▸ DIRECTIONS
Print the lines below exactly, beginning with the one that contains "Instruction: Click the" and stopping after the last line.

═══ EXCERPTED DATA

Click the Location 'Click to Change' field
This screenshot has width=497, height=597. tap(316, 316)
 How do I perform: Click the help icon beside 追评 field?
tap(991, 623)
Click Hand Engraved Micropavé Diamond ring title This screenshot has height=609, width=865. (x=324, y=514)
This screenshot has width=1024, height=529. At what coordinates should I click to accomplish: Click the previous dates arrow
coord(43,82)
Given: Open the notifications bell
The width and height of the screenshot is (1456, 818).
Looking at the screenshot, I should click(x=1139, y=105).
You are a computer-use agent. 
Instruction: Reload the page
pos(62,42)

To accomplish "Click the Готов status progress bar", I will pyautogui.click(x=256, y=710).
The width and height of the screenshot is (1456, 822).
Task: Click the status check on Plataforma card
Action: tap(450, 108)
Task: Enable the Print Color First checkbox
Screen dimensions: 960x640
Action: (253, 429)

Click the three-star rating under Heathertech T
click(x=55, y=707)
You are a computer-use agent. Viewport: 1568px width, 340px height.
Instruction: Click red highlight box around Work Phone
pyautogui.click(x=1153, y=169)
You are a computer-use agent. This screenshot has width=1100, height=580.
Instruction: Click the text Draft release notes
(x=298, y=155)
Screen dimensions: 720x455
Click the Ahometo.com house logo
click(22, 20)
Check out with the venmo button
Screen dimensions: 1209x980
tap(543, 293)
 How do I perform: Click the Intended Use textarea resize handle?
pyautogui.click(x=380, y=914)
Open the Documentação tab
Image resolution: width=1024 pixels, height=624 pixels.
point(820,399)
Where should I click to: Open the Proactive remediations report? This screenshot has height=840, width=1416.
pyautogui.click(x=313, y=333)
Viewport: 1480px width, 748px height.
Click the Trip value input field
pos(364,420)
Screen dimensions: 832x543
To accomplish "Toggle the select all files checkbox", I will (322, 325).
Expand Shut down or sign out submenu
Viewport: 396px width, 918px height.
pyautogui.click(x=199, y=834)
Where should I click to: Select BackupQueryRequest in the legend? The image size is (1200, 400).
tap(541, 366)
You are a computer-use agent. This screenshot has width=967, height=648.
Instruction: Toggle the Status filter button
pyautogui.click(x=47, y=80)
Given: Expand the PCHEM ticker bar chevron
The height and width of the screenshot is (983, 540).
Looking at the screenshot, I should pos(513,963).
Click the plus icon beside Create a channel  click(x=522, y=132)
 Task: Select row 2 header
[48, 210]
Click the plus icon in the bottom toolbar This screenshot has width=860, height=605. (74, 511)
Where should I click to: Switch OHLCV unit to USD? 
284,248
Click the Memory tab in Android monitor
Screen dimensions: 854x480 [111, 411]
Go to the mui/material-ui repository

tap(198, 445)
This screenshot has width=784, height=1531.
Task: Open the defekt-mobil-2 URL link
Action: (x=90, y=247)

══════

▸ THE ANSWER
Instruction: Click the text Draft release notes
(x=298, y=155)
Screen dimensions: 720x455
Click the Ahometo.com house logo
click(22, 20)
Check out with the venmo button
Screen dimensions: 1209x980
tap(543, 293)
 How do I perform: Click the Intended Use textarea resize handle?
pyautogui.click(x=380, y=914)
Open the Documentação tab
Image resolution: width=1024 pixels, height=624 pixels.
point(820,399)
Where should I click to: Open the Proactive remediations report? This screenshot has height=840, width=1416.
pyautogui.click(x=313, y=333)
Viewport: 1480px width, 748px height.
Click the Trip value input field
pos(364,420)
Screen dimensions: 832x543
To accomplish "Toggle the select all files checkbox", I will (322, 325).
Expand Shut down or sign out submenu
Viewport: 396px width, 918px height.
pyautogui.click(x=199, y=834)
Where should I click to: Select BackupQueryRequest in the legend? The image size is (1200, 400).
tap(541, 366)
You are a computer-use agent. This screenshot has width=967, height=648.
Instruction: Toggle the Status filter button
pyautogui.click(x=47, y=80)
Given: Expand the PCHEM ticker bar chevron
The height and width of the screenshot is (983, 540).
Looking at the screenshot, I should pos(513,963).
Click the plus icon beside Create a channel  click(x=522, y=132)
 Task: Select row 2 header
[48, 210]
Click the plus icon in the bottom toolbar This screenshot has width=860, height=605. (74, 511)
Where should I click to: Switch OHLCV unit to USD? 
284,248
Click the Memory tab in Android monitor
Screen dimensions: 854x480 [111, 411]
Go to the mui/material-ui repository

tap(198, 445)
This screenshot has width=784, height=1531.
Task: Open the defekt-mobil-2 URL link
Action: (x=90, y=247)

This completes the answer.